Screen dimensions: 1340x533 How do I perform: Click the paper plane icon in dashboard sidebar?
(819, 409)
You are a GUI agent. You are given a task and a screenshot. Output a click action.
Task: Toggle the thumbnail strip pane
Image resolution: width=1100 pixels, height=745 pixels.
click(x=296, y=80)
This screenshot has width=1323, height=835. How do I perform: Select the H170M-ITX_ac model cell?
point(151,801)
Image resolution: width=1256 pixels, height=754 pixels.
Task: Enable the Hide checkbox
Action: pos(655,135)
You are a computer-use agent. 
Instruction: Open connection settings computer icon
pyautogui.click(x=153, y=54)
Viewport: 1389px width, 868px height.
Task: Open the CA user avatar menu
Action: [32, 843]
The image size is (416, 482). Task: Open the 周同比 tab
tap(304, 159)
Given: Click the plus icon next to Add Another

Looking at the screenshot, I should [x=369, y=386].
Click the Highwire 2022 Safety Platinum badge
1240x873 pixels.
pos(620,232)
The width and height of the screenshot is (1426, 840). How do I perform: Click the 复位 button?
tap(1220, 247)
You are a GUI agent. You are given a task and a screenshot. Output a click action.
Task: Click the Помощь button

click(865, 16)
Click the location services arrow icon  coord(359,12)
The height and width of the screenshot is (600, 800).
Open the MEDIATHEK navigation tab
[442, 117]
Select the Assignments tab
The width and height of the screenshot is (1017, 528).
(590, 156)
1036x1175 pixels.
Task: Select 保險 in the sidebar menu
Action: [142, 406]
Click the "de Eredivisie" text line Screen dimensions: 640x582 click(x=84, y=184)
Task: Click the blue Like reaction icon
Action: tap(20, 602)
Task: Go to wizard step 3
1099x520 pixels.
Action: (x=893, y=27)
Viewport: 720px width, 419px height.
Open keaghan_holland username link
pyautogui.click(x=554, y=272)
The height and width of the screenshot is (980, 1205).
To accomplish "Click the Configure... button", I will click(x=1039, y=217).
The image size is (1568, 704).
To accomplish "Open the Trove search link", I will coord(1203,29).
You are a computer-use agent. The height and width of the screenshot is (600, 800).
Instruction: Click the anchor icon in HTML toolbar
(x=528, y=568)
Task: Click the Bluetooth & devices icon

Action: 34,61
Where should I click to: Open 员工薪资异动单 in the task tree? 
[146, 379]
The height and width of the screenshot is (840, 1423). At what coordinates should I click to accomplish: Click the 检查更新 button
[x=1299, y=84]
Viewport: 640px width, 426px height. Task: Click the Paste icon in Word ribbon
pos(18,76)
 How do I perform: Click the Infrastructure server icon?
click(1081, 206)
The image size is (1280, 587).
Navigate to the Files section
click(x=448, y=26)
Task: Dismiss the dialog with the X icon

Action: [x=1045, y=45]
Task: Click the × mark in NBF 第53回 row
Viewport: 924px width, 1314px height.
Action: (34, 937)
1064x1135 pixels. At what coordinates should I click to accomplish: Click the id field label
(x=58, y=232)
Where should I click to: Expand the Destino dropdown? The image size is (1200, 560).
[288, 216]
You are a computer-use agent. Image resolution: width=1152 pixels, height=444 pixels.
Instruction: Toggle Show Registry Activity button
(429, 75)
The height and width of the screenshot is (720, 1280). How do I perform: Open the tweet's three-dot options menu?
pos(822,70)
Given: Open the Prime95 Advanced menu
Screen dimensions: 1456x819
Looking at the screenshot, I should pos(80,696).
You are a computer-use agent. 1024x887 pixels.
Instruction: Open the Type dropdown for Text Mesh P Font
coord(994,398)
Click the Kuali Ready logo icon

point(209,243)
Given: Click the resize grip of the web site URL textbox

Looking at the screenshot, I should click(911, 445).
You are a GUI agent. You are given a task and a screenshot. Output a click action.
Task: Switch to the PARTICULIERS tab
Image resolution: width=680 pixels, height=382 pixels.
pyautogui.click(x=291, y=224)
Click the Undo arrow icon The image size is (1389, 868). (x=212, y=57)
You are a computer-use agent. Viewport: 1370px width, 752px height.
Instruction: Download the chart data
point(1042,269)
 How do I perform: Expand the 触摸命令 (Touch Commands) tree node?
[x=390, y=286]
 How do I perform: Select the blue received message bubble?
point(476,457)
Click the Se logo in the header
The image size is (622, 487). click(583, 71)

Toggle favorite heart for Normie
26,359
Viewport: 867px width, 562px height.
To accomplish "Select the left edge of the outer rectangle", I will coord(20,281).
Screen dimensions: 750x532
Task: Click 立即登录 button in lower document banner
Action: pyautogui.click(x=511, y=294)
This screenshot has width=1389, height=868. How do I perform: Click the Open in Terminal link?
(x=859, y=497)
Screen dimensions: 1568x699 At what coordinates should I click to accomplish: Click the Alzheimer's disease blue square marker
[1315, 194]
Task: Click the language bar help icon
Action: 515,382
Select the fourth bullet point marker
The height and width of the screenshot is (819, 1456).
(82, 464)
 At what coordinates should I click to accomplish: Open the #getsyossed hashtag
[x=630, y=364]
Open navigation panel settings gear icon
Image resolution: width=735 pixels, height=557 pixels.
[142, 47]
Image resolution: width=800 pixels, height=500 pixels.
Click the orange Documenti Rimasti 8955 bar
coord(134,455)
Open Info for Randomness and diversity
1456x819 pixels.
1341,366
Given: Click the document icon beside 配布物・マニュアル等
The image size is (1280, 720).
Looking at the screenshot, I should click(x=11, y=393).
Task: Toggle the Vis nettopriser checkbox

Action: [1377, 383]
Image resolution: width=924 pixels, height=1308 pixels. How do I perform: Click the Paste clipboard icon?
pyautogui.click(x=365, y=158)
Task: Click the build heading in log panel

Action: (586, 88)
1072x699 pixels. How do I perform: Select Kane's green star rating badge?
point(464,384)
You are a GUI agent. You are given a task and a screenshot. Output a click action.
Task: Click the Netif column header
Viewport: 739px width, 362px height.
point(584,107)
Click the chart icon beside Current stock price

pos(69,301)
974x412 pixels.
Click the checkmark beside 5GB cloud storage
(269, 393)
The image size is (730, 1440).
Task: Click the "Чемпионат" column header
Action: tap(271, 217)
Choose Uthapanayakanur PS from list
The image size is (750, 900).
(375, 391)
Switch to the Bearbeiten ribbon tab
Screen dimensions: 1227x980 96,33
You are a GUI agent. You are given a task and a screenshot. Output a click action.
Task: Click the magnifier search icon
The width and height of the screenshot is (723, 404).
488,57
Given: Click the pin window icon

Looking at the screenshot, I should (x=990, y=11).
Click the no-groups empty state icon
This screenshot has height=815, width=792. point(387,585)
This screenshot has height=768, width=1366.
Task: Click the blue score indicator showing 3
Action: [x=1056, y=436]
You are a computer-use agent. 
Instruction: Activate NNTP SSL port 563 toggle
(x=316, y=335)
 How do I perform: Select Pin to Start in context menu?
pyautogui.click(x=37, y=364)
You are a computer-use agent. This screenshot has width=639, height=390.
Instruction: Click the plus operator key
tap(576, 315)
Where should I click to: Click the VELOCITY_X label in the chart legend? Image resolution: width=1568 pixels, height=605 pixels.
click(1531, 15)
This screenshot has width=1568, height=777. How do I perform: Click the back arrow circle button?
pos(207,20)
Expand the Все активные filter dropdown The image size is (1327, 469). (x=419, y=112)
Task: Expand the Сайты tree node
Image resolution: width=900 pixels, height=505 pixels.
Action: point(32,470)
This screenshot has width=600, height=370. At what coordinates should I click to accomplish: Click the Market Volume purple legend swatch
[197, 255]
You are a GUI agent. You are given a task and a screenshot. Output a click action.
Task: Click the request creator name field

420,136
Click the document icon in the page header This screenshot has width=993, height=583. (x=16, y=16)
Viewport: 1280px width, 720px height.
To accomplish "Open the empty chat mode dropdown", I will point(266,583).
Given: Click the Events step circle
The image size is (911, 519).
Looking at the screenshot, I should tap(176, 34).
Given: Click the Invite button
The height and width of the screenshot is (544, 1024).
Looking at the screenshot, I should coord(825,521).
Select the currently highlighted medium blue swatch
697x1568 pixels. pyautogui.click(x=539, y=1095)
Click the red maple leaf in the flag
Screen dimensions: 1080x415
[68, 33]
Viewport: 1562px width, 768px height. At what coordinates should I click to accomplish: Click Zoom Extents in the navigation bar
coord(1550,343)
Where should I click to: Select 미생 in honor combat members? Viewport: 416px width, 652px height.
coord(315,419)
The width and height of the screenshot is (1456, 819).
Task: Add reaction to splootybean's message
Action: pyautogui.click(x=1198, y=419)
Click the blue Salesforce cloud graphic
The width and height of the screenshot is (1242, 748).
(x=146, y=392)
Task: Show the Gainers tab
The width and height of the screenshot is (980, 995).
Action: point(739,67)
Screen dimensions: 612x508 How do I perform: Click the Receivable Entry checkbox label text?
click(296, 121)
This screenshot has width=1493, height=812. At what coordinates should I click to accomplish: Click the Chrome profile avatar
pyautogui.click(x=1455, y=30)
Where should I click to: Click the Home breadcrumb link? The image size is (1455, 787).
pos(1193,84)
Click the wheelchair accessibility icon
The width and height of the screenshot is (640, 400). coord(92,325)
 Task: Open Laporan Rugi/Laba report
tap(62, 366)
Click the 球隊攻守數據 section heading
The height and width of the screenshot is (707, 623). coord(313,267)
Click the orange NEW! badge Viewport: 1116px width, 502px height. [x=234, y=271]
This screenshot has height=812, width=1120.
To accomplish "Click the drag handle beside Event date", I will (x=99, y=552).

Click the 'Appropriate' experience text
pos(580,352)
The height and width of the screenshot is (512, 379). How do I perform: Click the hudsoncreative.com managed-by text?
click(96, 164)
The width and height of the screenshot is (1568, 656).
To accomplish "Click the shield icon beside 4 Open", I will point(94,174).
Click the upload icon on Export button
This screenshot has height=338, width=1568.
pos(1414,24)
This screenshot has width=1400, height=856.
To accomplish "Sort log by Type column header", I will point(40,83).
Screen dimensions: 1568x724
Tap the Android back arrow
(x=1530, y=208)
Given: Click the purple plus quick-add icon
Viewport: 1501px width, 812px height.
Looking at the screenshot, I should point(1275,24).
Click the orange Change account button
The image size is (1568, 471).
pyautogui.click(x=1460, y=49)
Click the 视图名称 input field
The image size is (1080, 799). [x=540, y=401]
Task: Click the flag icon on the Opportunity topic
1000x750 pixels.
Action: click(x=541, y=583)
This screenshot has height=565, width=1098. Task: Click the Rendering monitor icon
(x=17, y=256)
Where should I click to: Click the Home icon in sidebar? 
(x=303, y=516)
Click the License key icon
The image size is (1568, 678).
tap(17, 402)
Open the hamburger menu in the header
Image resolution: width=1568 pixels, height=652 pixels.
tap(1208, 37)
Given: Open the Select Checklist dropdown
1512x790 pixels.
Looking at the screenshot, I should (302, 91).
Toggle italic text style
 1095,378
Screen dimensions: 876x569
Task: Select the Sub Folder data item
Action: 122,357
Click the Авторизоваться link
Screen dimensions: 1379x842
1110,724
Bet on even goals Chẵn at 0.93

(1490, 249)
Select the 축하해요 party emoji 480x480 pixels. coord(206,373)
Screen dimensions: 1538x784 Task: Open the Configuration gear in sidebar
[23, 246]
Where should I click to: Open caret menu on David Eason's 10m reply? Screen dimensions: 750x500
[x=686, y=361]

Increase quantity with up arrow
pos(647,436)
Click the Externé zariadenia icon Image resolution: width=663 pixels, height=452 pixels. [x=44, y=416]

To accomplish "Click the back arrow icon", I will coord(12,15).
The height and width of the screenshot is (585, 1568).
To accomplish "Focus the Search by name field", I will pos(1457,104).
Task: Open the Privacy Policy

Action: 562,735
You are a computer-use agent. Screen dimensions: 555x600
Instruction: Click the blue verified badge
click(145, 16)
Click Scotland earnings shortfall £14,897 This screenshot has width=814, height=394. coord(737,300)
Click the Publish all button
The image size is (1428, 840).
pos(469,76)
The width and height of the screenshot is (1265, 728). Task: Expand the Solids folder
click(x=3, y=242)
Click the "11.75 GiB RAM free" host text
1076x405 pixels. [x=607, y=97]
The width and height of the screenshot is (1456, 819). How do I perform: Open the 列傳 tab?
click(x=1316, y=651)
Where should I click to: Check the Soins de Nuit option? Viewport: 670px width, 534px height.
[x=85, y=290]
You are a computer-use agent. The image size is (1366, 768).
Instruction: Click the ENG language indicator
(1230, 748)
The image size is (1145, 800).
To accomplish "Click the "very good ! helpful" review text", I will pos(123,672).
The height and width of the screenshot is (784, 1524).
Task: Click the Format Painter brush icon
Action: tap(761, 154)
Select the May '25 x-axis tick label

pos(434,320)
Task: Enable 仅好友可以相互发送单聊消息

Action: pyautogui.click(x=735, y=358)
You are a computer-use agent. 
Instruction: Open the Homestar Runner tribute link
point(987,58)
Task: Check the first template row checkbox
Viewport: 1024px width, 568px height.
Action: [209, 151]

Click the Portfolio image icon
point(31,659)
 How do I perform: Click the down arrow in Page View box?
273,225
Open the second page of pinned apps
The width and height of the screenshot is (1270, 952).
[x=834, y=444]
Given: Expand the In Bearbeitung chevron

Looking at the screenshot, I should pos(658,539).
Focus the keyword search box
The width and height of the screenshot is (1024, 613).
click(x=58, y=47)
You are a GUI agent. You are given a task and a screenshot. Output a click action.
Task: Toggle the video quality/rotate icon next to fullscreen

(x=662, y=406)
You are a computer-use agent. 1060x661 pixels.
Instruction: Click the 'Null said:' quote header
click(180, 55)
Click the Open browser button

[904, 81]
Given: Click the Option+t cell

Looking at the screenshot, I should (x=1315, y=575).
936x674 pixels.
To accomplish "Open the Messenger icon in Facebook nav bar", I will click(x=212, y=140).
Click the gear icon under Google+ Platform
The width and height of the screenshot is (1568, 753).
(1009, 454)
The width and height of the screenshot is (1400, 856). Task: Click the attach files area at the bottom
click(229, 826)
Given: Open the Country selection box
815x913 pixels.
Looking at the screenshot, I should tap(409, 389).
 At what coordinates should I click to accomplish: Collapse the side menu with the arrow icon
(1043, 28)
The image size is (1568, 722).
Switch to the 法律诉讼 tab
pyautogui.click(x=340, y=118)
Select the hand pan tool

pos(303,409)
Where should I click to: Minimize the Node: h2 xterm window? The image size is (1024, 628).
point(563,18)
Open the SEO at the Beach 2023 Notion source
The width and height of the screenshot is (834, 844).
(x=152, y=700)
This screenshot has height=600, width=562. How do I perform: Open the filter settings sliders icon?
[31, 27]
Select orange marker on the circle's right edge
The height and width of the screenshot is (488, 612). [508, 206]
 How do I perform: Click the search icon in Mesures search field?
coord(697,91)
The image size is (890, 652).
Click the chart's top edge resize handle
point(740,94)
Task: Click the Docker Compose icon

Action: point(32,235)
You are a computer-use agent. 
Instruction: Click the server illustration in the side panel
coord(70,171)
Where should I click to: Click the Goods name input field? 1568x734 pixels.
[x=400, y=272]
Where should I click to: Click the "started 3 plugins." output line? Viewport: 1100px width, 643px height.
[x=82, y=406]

☆ ☆ ☆ ☆ ☆ ☆ ☆

WORK TO BE COMPLETED
Can you lay out the data above, from the line containing "Given: Click the plus" through the line containing "Action: [x=1045, y=45]", as a JSON list of strings with one string per line, skipping blank lines?

RESPONSE
[
  "Given: Click the plus icon next to Add Another",
  "Looking at the screenshot, I should [x=369, y=386].",
  "Click the Highwire 2022 Safety Platinum badge",
  "1240x873 pixels.",
  "pos(620,232)",
  "The width and height of the screenshot is (1426, 840). How do I perform: Click the 复位 button?",
  "tap(1220, 247)",
  "You are a GUI agent. You are given a task and a screenshot. Output a click action.",
  "Task: Click the Помощь button",
  "click(865, 16)",
  "Click the location services arrow icon  coord(359,12)",
  "The height and width of the screenshot is (600, 800).",
  "Open the MEDIATHEK navigation tab",
  "[442, 117]",
  "Select the Assignments tab",
  "The width and height of the screenshot is (1017, 528).",
  "(590, 156)",
  "1036x1175 pixels.",
  "Task: Select 保險 in the sidebar menu",
  "Action: [142, 406]",
  "Click the \"de Eredivisie\" text line Screen dimensions: 640x582 click(x=84, y=184)",
  "Task: Click the blue Like reaction icon",
  "Action: tap(20, 602)",
  "Task: Go to wizard step 3",
  "1099x520 pixels.",
  "Action: (x=893, y=27)",
  "Viewport: 720px width, 419px height.",
  "Open keaghan_holland username link",
  "pyautogui.click(x=554, y=272)",
  "The height and width of the screenshot is (980, 1205).",
  "To accomplish \"Click the Configure... button\", I will click(x=1039, y=217).",
  "The image size is (1568, 704).",
  "To accomplish \"Open the Trove search link\", I will coord(1203,29).",
  "You are a computer-use agent. The height and width of the screenshot is (600, 800).",
  "Instruction: Click the anchor icon in HTML toolbar",
  "(x=528, y=568)",
  "Task: Click the Bluetooth & devices icon",
  "Action: 34,61",
  "Where should I click to: Open 员工薪资异动单 in the task tree? ",
  "[146, 379]",
  "The height and width of the screenshot is (840, 1423). At what coordinates should I click to accomplish: Click the 检查更新 button",
  "[x=1299, y=84]",
  "Viewport: 640px width, 426px height. Task: Click the Paste icon in Word ribbon",
  "pos(18,76)",
  " How do I perform: Click the Infrastructure server icon?",
  "click(1081, 206)",
  "The image size is (1280, 587).",
  "Navigate to the Files section",
  "click(x=448, y=26)",
  "Task: Dismiss the dialog with the X icon",
  "Action: [x=1045, y=45]"
]